Les lecteurs s'intéressent-ils à l'histoire de leur passion ? Il en est sûrement quelques-uns sur Babélio qui se demandent quelle fut l'évolution de cette pratique, qui parait aujourd'hui à la portée de tous, au moins en Europe. On se demanderait plutôt désormais comment pérenniser cette pratique dont les générations montantes ont tendance à se détacher. À voir l'activité de Babélio la fin de la lecture n'est pas pour demain.
Mais on a du mal à imaginer que la lecture a elle aussi été une conquête sociale pour certains milieux. le recueil d'études Bibliothèques en utopie, publié aux Presses de l'Enssib (École nationale supérieure des sciences de l'information et des bibliothèques) aborde précisément la période durant laquelle le monde ouvrier a conquis petit à petit le droit de lire et de tout lire. Plus précisément il y est surtout question de l'époque des premiers socialistes (appelés « socialistes utopiques » par les marxistes), dans la première moitié du 19e siècle. J'y ai donc retrouvé quelques personnages dont j'avais entendu parler mais qui étaient devenus bien nébuleux : Henri de Saint-Simon, Charles Fourier, Louis Blanc, Pierre-Joseph Proudhon, Flora Tristan. Et j'ai découvert quelques autres pas moins intéressants : Étienne Cabet, Théodore Dezamy, l'anglais Robert Owen, parmi beaucoup d'autres.

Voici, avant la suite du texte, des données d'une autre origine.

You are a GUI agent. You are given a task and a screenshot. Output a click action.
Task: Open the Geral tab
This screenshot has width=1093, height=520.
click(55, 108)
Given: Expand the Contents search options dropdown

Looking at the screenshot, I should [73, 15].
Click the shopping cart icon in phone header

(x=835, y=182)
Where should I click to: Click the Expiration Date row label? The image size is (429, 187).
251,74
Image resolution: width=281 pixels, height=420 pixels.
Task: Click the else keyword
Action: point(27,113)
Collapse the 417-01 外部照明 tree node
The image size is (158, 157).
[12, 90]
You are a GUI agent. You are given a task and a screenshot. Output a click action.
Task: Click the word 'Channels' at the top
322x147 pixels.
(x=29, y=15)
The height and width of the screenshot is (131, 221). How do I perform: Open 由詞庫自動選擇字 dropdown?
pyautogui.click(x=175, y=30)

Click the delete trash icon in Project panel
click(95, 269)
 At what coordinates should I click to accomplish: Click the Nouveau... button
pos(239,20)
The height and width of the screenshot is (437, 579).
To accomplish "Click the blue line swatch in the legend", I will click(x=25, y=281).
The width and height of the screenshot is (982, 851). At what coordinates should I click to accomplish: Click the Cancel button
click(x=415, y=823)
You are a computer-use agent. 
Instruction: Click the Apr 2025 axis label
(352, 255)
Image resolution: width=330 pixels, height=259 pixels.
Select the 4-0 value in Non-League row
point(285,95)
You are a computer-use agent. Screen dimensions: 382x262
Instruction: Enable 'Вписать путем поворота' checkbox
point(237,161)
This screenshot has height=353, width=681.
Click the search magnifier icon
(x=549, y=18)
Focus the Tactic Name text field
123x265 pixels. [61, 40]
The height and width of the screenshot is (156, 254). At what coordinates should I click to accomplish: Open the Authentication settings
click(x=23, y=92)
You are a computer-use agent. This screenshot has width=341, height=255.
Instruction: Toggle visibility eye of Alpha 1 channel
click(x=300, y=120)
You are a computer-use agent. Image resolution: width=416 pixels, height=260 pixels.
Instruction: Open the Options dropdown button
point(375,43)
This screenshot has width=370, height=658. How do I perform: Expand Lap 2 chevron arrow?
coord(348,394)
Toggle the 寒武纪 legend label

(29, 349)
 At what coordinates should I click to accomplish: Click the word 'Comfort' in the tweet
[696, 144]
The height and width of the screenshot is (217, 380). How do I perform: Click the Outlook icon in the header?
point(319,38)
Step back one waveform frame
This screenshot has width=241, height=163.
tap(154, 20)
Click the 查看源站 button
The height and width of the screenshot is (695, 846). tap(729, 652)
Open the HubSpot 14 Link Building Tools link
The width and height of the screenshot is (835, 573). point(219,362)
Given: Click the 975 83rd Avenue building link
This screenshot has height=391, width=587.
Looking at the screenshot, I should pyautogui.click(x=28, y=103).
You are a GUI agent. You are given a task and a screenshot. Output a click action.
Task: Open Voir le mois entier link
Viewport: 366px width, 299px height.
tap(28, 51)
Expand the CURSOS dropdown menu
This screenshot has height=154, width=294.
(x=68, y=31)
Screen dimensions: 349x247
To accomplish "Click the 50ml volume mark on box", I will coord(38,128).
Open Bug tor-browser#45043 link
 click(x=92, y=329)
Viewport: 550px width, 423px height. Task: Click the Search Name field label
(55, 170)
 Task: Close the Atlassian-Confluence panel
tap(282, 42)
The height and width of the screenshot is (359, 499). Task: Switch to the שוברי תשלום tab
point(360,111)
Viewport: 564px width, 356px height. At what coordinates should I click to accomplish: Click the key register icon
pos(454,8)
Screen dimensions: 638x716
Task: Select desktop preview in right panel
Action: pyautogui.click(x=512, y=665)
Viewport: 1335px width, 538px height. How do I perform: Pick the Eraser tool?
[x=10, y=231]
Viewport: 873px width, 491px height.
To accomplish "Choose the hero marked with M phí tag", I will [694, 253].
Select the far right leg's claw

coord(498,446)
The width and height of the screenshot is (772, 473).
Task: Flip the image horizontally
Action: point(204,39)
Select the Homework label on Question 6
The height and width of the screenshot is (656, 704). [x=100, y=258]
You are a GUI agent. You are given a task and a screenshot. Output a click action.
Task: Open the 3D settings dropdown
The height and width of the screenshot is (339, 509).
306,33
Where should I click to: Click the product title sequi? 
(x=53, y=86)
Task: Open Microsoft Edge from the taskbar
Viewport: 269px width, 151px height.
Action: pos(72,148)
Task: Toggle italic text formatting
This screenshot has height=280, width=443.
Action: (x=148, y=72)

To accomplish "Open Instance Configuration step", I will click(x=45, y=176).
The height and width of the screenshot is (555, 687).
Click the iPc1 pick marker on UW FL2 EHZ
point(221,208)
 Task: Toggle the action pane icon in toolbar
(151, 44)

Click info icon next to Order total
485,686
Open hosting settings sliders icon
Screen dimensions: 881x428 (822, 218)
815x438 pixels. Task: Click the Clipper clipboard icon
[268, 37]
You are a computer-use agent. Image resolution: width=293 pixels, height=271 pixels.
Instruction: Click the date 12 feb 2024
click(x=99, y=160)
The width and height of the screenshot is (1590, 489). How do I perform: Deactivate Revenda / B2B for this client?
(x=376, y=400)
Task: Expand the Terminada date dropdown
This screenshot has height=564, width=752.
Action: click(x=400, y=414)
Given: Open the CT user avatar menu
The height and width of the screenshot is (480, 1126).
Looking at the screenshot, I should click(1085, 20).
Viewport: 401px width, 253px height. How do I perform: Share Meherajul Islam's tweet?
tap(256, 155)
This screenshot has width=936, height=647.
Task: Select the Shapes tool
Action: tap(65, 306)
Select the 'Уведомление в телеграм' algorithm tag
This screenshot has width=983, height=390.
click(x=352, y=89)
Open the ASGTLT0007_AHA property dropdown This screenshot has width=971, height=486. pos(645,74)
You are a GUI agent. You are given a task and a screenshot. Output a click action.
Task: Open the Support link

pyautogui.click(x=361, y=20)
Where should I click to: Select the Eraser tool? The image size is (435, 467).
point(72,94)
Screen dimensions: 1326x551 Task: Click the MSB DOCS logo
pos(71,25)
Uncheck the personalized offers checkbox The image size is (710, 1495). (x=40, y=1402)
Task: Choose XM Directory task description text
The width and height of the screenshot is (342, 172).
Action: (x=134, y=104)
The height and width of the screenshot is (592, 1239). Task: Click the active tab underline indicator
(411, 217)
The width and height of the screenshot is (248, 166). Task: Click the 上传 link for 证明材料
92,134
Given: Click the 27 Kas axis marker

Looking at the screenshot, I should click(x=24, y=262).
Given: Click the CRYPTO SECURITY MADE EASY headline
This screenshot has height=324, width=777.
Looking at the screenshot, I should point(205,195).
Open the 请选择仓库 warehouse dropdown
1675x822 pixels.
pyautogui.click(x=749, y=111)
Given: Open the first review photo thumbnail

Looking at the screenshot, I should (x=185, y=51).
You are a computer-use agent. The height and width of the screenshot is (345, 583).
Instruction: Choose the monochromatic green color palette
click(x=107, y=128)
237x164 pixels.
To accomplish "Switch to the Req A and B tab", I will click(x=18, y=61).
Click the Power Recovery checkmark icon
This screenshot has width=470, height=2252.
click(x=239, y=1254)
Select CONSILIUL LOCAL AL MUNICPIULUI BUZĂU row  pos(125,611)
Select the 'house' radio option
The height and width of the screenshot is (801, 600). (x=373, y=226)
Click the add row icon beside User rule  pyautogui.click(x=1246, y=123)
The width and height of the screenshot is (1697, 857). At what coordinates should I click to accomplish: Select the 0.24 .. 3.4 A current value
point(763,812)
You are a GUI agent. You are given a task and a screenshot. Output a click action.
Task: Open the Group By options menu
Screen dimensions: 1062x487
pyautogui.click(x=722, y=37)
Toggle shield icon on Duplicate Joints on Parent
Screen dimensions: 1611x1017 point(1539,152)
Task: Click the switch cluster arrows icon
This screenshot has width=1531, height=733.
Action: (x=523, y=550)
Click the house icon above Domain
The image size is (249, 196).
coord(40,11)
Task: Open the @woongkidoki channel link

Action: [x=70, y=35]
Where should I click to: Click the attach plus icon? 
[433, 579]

Ils sont tous (et toutes) d'accord sur le rôle émancipateur de l'apprentissage de la lecture et de l'écriture. Mais ils divergent, parfois profondément, sur le rôle de l'écrivain, la diffusion des livres, les pratiques de lecture ou les fonctions des bibliothèques. On voit une tendance bien nette à favoriser un certain type de lecture « sérieuse », plus à même de contribuer à la conscientisation du peuple sur sa situation et à l'action politique. Chez certains, la tentation paternaliste, moralisatrice ou autoritaire n'est pas loin. Cela donne des idées extraordinaires. Fourier par exemple prône une « métempsycose des bouquins » : toute la littérature « civilisée » (terme péjoratif qui désigne à peu près toute la littérature jusqu'au 18e siècle) ne doit survivre qu'accompagnée d'une glose qui en dénoncera l'inanité. L'écrivain jouit d'un certain prestige d'artiste mais sa rémunération ne peut s'inscrire dans le cadre du commerce capitaliste. D'où l'idée de rétribuer les auteurs en faisant voter les lecteurs, ou en instaurant une censure préalable. L'émancipation et la liberté ont quelquefois des voies divergentes : comment concilier égalitarisme et singularité ?
Comme l'instruction n'est pas encore obligatoire, beaucoup d'ouvriers qui savent lire et écrire sont des autodidactes. On pourrait s'en souvenir aujourd'hui que notre système scolaire est à bout de souffle. C'est le cas de Proudhon, qui dut quitter l'école assez tôt, et surtout souffrit cruellement du manque de livres (il apprenait le latin sans dictionnaire !). La bibliothèque du collège joua un rôle fondamental pour lui.
Au début du 19e siècle, les fabriques ne sont pas toutes passées au machinisme. J'ai donc été étonné de découvrir une pratique alors assez répandue, qui consistait à faire la lecture pendant le travail en atelier. Il fallait certaines conditions : que le patron ou le contremaître soient d'accord et que les ouvriers aient les moyens de se payer un lecteur. Mais ce fut un moyen non négligeable d'instruction et de diffusion des idées socialistes (on y lisait notamment la presse).
Flora Tristan se démena pour promouvoir l'éducation des ouvriers en insistant sur deux aspects assez originaux : l'instruction des femmes et l'internationalisme. Mais elle avait une conception assez dirigiste des bonnes et des mauvaises lectures, et prodiguait des conseils sur ce qui devait être lu ou évité. Elle entama un tour de France pour propager ses idées, au cours duquel elle devait décéder.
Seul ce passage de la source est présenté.